Кит ведет меня из одного офиса в другой, разглагольствуя на ходу. Кажется, почти никто здесь больше не работает.
(Возможно, все ушли домой. Семь вечера, как-никак.)
(Вот бы еще хоть пару человек поблизости. Вот бы этот паренек-шофер остался. Так нет же, он высадил меня и тут же уехал с парковки.)
(Солнце светит под таким углом, что мне трудно не щуриться, глядя на Кита.)
Точно, Кит, – говорю я
(хотя он ничего больше не сказал.)
(Его нисколько не интересуют распечатки. Я дважды пыталась завести о них разговор.)
…водный рынок на триллионы долларов, – говорит он.
(Все это я и так знаю.)
…планируется вытеснение немцев, которые, естественно, владеют «Водой Темзы», и мы недавно подняли вопрос о симпатичном концерне в Нидерландах и солидных рыночных возможностях, возникающих благодаря китайскому и индийскому водному бизнесу, – говорит он.
(Все это я тоже знаю.)
Вот поэтому… э… э… – говорит он.
Имоджен, – говорю я.
Вот поэтому, Имоджен, я и привез тебя сюда в Базовый лагерь, – говорит Кит.

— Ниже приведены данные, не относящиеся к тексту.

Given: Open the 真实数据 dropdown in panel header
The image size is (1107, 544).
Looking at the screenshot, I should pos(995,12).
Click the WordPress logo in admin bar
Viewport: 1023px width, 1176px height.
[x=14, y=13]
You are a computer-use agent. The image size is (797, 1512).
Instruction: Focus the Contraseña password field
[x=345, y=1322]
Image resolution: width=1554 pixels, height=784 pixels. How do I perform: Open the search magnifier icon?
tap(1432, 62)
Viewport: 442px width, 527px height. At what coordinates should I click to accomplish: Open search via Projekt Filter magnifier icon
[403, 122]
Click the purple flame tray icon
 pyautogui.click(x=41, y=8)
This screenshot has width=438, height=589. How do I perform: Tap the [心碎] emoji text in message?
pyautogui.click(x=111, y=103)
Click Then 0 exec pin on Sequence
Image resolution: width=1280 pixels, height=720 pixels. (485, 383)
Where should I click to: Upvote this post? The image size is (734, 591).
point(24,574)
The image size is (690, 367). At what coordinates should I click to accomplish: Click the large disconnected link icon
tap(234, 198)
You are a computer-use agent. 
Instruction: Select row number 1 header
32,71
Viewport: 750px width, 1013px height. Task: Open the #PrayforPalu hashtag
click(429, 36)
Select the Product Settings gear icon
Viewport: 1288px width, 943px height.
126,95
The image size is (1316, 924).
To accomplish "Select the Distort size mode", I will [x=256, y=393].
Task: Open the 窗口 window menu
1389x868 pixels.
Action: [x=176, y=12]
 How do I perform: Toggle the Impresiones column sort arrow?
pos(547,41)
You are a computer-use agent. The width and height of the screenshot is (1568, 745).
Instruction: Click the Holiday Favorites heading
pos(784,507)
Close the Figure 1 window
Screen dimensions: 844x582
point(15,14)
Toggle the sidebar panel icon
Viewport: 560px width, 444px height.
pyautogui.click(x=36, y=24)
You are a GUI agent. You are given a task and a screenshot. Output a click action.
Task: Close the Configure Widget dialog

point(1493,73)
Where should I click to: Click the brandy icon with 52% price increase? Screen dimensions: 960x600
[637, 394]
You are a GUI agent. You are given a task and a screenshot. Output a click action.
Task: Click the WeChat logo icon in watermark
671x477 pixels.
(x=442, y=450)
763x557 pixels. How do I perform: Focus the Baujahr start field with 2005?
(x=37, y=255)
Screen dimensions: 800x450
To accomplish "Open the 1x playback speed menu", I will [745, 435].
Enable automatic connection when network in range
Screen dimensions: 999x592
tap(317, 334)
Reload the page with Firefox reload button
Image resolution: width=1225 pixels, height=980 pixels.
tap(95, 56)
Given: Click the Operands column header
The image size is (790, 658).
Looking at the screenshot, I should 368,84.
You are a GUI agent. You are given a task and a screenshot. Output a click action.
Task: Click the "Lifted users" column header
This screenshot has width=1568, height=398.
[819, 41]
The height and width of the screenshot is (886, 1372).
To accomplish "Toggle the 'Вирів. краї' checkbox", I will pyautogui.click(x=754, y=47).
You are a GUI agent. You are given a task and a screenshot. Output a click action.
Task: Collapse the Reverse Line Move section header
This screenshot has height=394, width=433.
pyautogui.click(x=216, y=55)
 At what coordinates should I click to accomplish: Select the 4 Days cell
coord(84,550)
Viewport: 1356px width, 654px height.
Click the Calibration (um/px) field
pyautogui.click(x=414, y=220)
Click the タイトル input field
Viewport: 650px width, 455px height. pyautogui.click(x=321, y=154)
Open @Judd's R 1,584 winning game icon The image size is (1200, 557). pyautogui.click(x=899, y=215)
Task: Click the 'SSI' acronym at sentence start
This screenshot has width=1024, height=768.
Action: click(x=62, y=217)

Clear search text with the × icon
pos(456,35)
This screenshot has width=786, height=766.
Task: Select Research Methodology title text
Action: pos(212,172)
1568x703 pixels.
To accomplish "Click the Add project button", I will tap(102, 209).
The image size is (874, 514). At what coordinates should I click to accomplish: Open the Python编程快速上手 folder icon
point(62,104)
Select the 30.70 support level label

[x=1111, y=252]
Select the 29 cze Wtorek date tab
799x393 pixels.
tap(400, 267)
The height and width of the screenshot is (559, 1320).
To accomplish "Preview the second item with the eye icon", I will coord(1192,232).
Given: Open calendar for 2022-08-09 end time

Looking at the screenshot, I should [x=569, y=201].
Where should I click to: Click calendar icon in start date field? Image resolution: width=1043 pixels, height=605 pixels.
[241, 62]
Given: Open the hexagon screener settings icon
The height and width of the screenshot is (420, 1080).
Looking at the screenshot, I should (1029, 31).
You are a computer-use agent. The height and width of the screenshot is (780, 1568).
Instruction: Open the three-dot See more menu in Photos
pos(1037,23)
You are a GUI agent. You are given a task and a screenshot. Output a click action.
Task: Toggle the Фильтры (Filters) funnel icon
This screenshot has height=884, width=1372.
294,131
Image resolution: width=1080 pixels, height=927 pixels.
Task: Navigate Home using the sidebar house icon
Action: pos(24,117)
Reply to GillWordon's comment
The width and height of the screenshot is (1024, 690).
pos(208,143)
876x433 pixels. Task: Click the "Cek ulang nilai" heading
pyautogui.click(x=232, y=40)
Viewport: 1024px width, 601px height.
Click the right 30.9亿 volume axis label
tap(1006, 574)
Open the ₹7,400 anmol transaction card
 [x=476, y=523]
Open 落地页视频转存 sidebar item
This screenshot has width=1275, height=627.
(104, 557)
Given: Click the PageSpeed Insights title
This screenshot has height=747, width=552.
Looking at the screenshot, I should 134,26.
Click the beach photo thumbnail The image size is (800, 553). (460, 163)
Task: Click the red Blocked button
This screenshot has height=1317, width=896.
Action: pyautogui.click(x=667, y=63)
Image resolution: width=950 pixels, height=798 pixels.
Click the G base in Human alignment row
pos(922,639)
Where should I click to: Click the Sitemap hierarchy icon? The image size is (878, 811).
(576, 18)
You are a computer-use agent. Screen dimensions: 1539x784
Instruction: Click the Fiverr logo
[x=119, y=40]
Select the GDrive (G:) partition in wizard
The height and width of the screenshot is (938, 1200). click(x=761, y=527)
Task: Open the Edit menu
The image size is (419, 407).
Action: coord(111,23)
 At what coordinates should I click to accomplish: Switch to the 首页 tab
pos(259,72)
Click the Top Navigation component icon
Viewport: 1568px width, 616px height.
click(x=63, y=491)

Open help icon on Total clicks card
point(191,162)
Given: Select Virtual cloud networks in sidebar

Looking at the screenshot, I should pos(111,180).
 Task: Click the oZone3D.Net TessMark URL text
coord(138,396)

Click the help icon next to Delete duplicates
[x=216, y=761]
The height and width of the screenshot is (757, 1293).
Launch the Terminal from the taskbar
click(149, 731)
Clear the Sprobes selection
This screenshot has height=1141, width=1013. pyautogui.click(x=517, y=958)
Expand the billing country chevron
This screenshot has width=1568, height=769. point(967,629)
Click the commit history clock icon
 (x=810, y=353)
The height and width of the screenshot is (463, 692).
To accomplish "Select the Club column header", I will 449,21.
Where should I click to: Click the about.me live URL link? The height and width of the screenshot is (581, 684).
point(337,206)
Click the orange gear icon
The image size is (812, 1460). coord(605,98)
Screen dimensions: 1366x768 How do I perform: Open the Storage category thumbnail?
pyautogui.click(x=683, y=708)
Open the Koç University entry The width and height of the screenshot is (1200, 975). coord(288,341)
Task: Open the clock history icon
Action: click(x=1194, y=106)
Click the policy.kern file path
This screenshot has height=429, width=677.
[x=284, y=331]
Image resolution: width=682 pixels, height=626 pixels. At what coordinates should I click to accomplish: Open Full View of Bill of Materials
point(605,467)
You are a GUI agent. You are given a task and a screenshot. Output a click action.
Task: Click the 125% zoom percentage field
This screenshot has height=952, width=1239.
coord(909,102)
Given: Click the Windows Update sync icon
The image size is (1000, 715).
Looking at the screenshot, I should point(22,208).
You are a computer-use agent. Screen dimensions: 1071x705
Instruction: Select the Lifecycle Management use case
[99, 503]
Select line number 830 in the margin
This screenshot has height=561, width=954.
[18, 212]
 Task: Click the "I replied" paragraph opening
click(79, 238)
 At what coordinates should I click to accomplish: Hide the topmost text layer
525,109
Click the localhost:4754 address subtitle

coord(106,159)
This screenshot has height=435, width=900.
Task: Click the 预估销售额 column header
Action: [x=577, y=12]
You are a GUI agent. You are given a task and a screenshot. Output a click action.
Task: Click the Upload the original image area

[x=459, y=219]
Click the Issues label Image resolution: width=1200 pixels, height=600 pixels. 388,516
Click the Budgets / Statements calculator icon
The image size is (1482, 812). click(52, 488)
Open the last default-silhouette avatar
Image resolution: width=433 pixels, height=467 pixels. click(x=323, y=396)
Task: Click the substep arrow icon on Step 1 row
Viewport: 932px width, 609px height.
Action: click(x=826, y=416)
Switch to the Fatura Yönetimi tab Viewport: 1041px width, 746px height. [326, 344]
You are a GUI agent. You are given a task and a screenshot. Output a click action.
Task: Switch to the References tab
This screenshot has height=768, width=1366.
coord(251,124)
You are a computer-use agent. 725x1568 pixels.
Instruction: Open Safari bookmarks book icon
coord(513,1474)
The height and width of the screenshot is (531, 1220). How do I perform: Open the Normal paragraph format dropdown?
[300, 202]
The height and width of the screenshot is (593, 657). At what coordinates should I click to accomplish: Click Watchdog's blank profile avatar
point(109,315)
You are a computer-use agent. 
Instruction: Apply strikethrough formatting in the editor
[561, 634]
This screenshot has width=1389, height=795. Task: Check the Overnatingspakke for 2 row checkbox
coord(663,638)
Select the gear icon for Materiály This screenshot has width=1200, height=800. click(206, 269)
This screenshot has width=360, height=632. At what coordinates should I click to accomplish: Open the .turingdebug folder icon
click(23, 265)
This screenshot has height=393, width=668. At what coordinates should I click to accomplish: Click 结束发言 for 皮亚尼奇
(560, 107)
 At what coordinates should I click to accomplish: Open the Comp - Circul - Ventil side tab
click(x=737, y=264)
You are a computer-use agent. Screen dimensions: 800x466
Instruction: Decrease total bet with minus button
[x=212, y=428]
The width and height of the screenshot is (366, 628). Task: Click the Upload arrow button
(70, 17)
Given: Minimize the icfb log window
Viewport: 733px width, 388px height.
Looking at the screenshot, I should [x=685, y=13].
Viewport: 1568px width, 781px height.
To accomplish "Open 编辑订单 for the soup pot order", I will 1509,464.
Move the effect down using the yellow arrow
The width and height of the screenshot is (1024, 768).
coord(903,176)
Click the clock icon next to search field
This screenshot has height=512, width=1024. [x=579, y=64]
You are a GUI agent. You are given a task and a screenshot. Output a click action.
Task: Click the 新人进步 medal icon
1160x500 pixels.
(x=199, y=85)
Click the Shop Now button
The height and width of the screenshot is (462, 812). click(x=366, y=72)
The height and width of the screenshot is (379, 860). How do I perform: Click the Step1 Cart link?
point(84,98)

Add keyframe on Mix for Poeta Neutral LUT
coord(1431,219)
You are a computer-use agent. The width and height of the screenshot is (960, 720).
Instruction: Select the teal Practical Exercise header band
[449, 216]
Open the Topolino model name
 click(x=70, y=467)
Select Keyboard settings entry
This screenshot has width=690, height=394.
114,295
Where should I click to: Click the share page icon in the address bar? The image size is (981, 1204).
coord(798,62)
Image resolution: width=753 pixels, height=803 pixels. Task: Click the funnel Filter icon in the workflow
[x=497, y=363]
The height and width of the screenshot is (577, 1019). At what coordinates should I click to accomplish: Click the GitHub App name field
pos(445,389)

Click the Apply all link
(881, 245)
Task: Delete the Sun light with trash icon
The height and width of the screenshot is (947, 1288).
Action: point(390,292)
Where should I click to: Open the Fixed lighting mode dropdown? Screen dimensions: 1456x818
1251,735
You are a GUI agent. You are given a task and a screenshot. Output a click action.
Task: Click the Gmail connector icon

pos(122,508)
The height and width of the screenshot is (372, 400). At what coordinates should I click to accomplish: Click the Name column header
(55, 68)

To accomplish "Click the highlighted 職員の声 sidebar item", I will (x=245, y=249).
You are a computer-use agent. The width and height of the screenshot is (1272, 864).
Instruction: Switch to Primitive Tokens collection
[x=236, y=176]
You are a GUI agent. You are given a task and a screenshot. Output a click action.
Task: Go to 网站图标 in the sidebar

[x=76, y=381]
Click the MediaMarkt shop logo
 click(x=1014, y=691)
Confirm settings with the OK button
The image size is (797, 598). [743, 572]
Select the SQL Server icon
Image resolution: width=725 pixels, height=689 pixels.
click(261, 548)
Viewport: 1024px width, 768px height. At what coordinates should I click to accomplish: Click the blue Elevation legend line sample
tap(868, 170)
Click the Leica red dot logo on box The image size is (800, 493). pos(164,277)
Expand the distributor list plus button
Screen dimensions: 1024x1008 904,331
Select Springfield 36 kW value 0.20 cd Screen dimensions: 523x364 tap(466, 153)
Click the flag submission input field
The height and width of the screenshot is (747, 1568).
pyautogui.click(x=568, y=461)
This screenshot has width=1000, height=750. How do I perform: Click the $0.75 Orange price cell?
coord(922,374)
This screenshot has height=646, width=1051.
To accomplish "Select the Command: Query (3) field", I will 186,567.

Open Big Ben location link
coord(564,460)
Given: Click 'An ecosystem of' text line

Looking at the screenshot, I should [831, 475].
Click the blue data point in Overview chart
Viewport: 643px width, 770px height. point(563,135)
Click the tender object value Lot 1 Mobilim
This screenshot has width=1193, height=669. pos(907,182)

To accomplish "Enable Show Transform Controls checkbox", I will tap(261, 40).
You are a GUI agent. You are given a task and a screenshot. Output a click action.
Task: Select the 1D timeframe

(Это и есть Базовый лагерь? В Милтон-Кинсе?[38])
…чтобы поставить тебя во главе ДДН «Чистоты», – говорит Кит.
(Меня! Во главе чего-то!)
(Боже ж ты мой!)
Спасибо, Кит, – говорю я. – А что такое… м-м… что конкретно…?
С твоим врожденным тактом, – говорит он. – С твоим владением словом. С твоей врожденной инстинктивной заботливой способностью переворачивать аргумент с ног на голову. С твоим пониманием политики на местах. С твоим умением решать в лоб проблемы со СМИ. А самое главное – с твоим чувством стиля. Я первый готов признать, что как раз сейчас нам в команде нужен женский подход… э… э… Нам это нужно больше всего остального, и в «Чистоте» мы вознаградим тебя больше всего остального за умение хорошо выглядеть, выглядеть как надо, говорить что надо, если потребуется, то и на камеру, в любых стрессовых условиях, и принимать удар на себя, как мужчина, если что-то пойдет шиворот-навыворот.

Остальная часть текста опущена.